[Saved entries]
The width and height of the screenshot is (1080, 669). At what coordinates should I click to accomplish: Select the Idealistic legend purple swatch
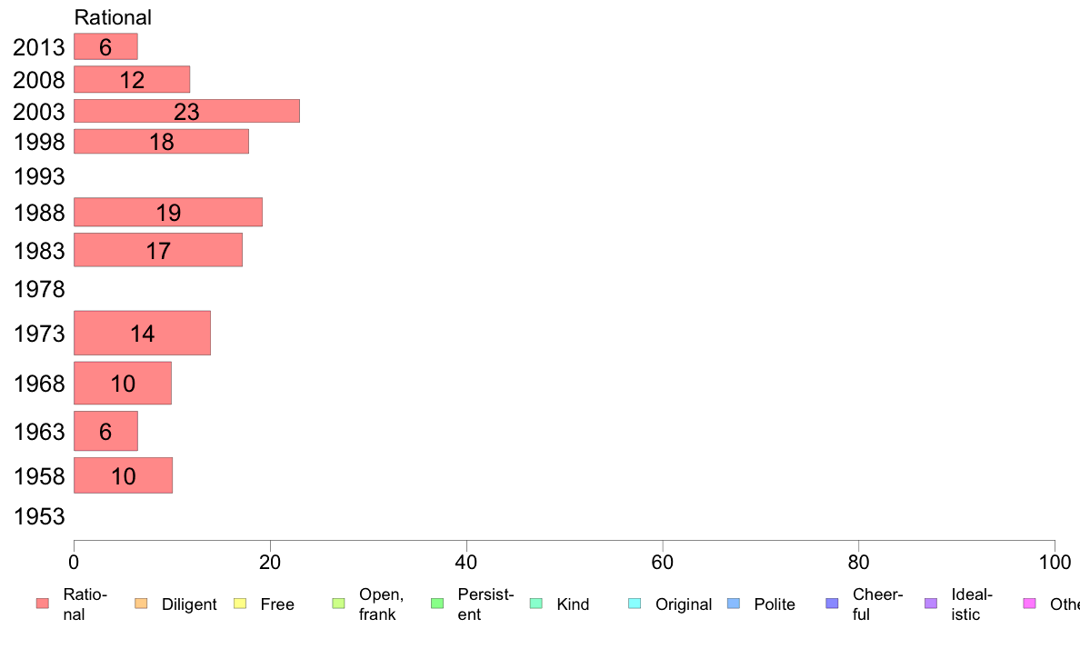click(x=931, y=604)
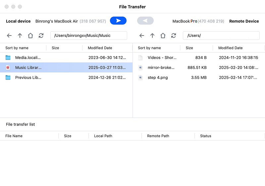The height and width of the screenshot is (186, 265).
Task: Open home folder in remote pane
Action: click(x=163, y=36)
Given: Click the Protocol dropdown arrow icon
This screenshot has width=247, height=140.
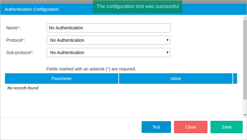Looking at the screenshot, I should pos(167,40).
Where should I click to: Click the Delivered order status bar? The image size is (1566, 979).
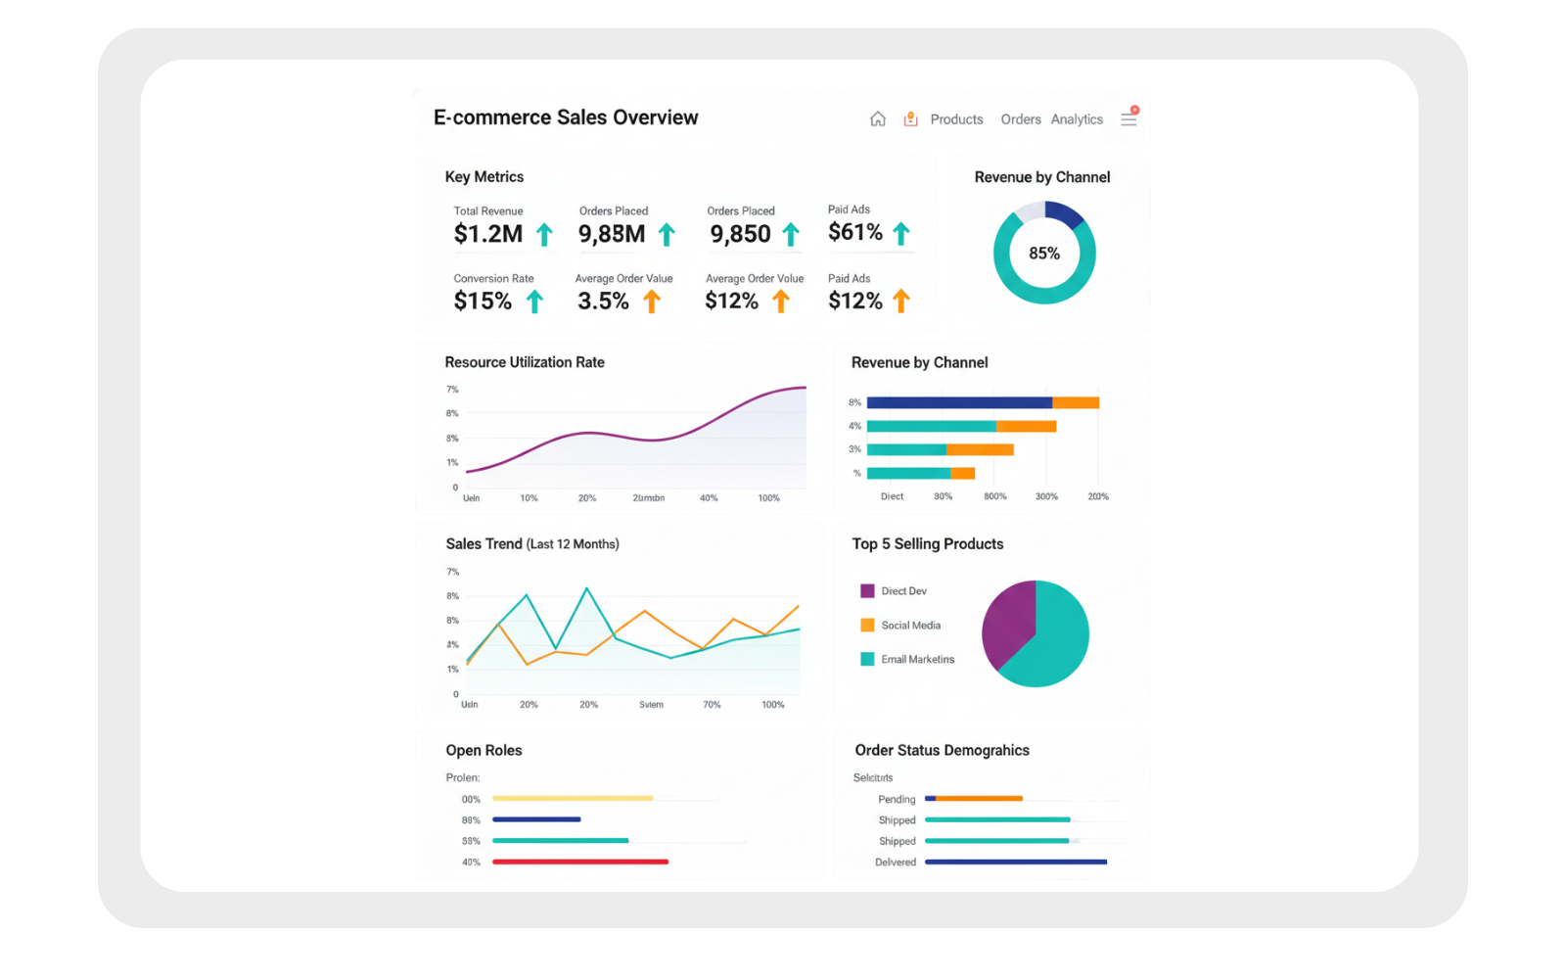1015,862
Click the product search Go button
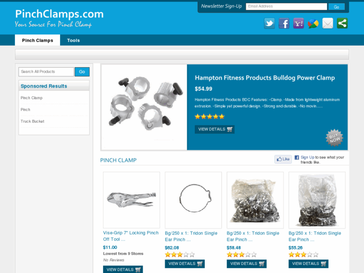Viewport: 364px width, 273px height. [x=82, y=72]
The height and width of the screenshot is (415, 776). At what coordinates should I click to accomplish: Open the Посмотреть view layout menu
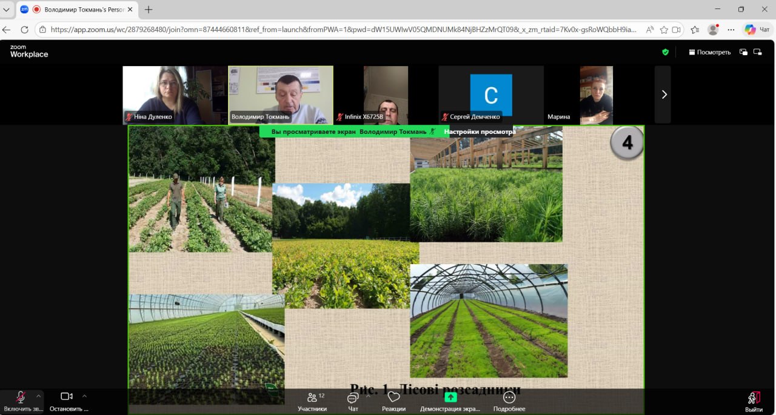[709, 52]
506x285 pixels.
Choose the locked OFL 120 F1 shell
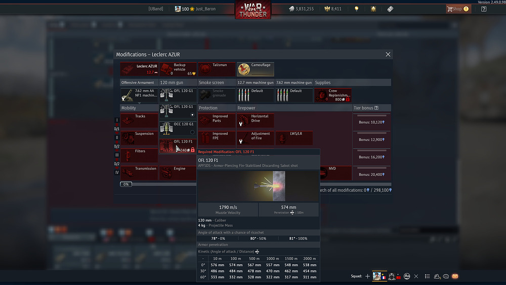178,146
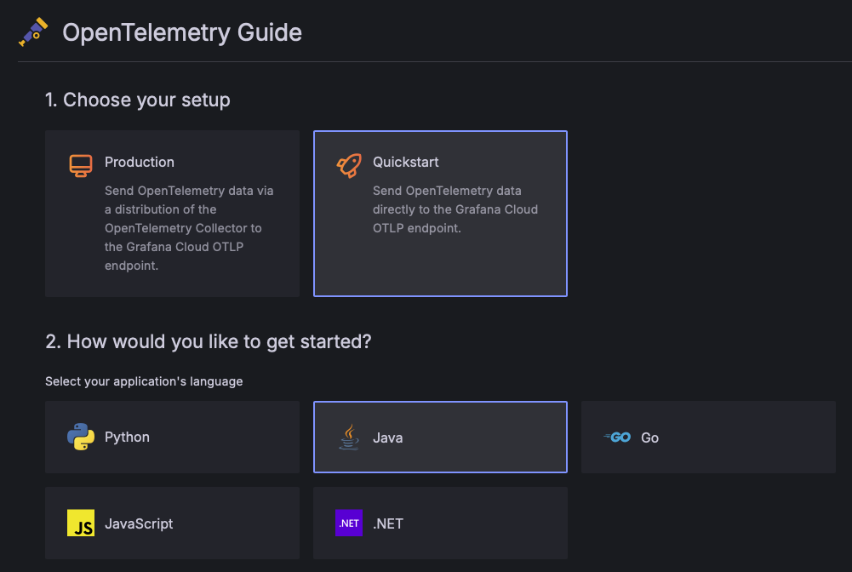Choose the .NET language label
Viewport: 852px width, 572px height.
[x=388, y=523]
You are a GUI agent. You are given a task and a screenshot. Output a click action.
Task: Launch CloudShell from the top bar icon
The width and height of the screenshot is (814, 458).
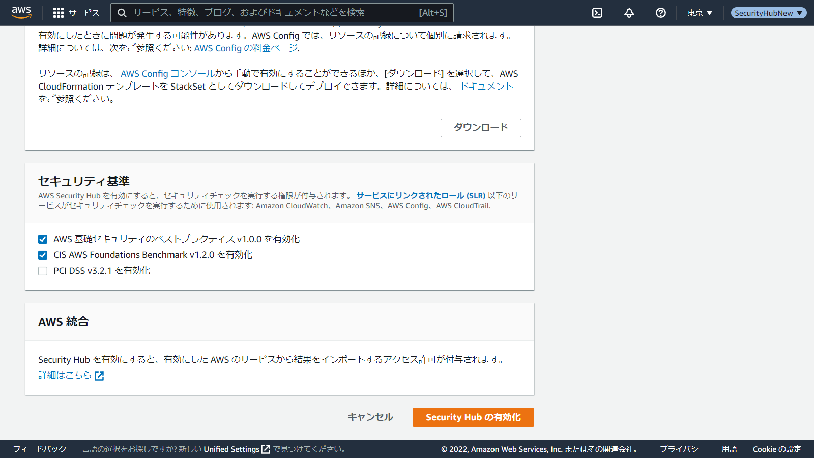click(x=597, y=13)
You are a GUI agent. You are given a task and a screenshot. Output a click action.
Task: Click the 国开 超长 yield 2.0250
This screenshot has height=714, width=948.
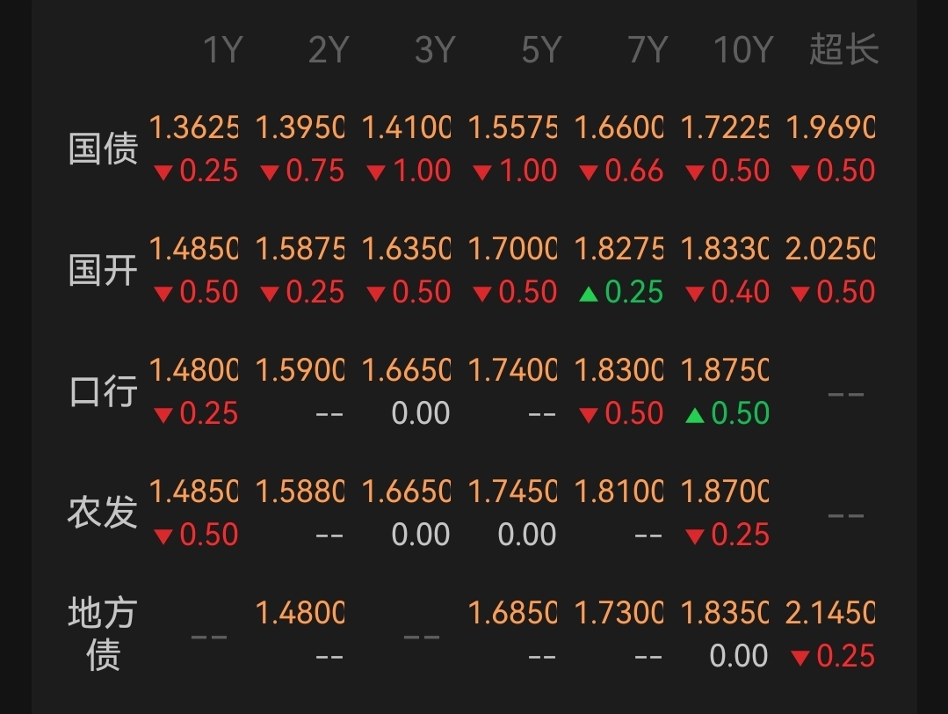coord(831,249)
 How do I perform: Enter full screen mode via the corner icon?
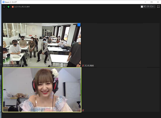coord(158,6)
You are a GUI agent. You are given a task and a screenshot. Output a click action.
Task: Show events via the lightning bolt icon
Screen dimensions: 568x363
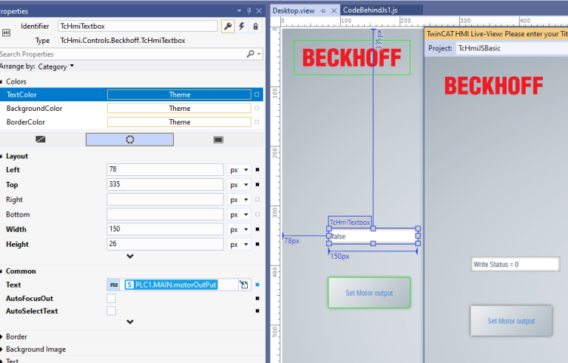(x=242, y=26)
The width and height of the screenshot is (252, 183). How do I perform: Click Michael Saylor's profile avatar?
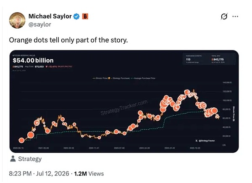[17, 20]
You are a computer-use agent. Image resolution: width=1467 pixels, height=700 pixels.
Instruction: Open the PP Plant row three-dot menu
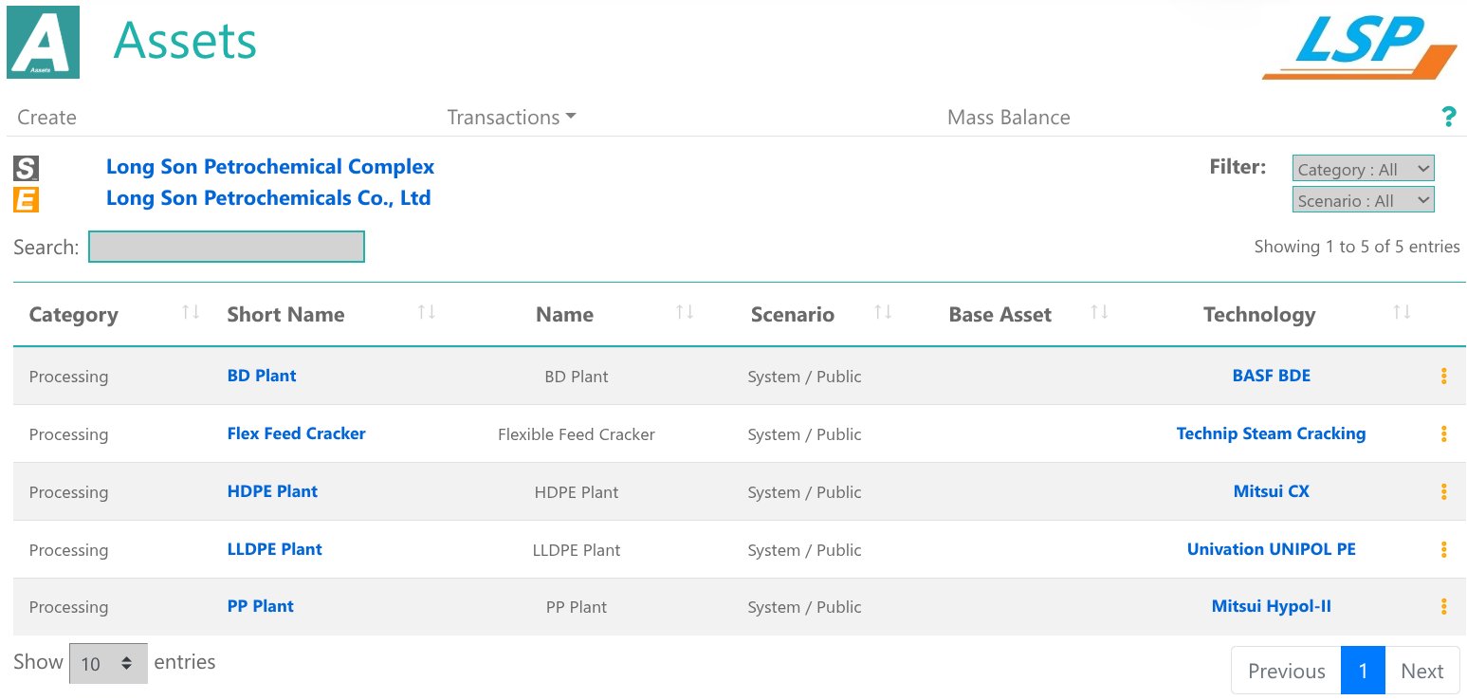1443,607
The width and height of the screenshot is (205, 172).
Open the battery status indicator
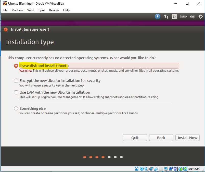(184, 16)
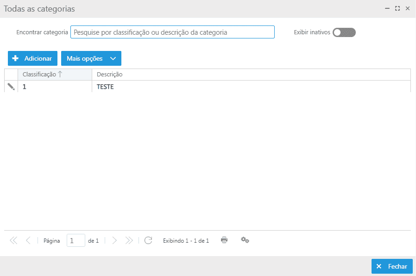This screenshot has width=416, height=276.
Task: Go to the previous page
Action: 28,240
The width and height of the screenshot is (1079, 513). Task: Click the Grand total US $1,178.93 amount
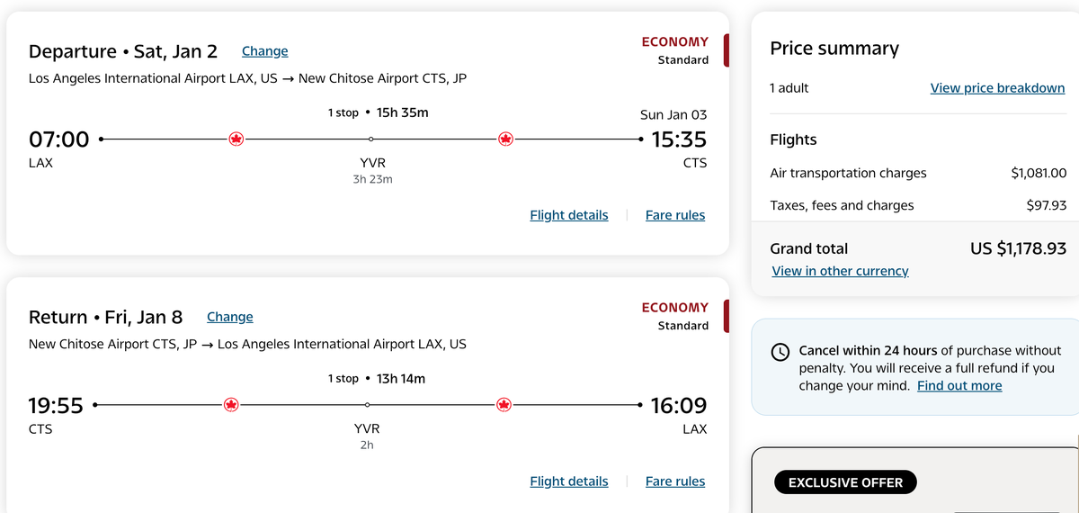[x=1018, y=248]
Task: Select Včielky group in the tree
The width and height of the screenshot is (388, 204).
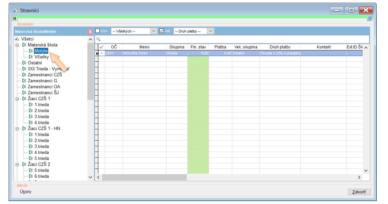Action: tap(42, 57)
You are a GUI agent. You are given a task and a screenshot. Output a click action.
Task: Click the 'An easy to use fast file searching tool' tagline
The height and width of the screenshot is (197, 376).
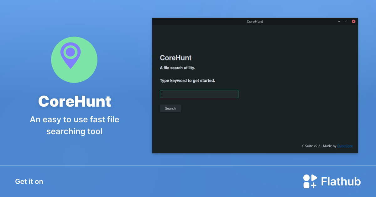coord(74,125)
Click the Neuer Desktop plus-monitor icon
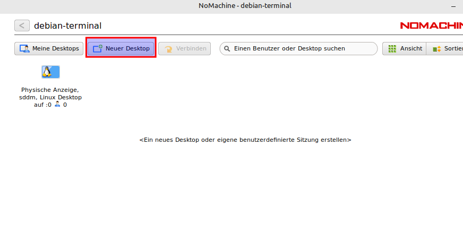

--- TASK TO COMPLETE ---
Quote the records above exactly, leaving out any pictures.

--- YOUR RESPONSE ---
The width and height of the screenshot is (1080, 669). At what coordinates should I click to accomplish: Select the Idealistic legend purple swatch
click(x=931, y=604)
The height and width of the screenshot is (186, 265).
Task: Open home folder in remote pane
Action: click(x=163, y=36)
Given: Click the Protocol dropdown arrow icon
This screenshot has width=247, height=140.
Looking at the screenshot, I should pos(167,40).
Where should I click to: Click the Delivered order status bar? The image size is (1566, 979).
1015,862
Click the product search Go button
Viewport: 364px width, 273px height. [x=82, y=72]
The height and width of the screenshot is (415, 776). At what coordinates should I click to accomplish: Open the Посмотреть view layout menu
[709, 52]
506x285 pixels.
Choose the locked OFL 120 F1 shell
178,146
Choose the .NET language label
Viewport: 852px width, 572px height.
[x=388, y=523]
You are a GUI agent. You are given a task and a screenshot. Output a click action.
Task: Launch CloudShell from the top bar icon
The width and height of the screenshot is (814, 458).
click(x=597, y=13)
You are a GUI agent. You are given a task and a screenshot. Output a click action.
Task: Click the 国开 超长 yield 2.0250
This screenshot has height=714, width=948.
coord(831,249)
 How do I perform: Enter full screen mode via the corner icon?
coord(158,6)
You are a GUI agent. You are given a task and a screenshot. Output a click action.
Task: Show events via the lightning bolt icon
Screen dimensions: 568x363
(x=242, y=26)
The width and height of the screenshot is (252, 183). How do I perform: Click Michael Saylor's profile avatar?
[17, 20]
You are a computer-use agent. Image resolution: width=1467 pixels, height=700 pixels.
Instruction: Open the PP Plant row three-dot menu
1443,607
The width and height of the screenshot is (205, 172).
Open the battery status indicator
(184, 16)
This screenshot has width=416, height=276.
Task: Go to the previous page
Action: 28,240
The width and height of the screenshot is (1079, 513). Task: Click the Grand total US $1,178.93 amount
[x=1018, y=248]
Task: Select Včielky group in the tree
The width and height of the screenshot is (388, 204).
Action: tap(42, 57)
You are a GUI agent. You are given a task and a screenshot. Output a click action.
Task: Click the 'An easy to use fast file searching tool' tagline
The height and width of the screenshot is (197, 376).
coord(74,125)
Click the Neuer Desktop plus-monitor icon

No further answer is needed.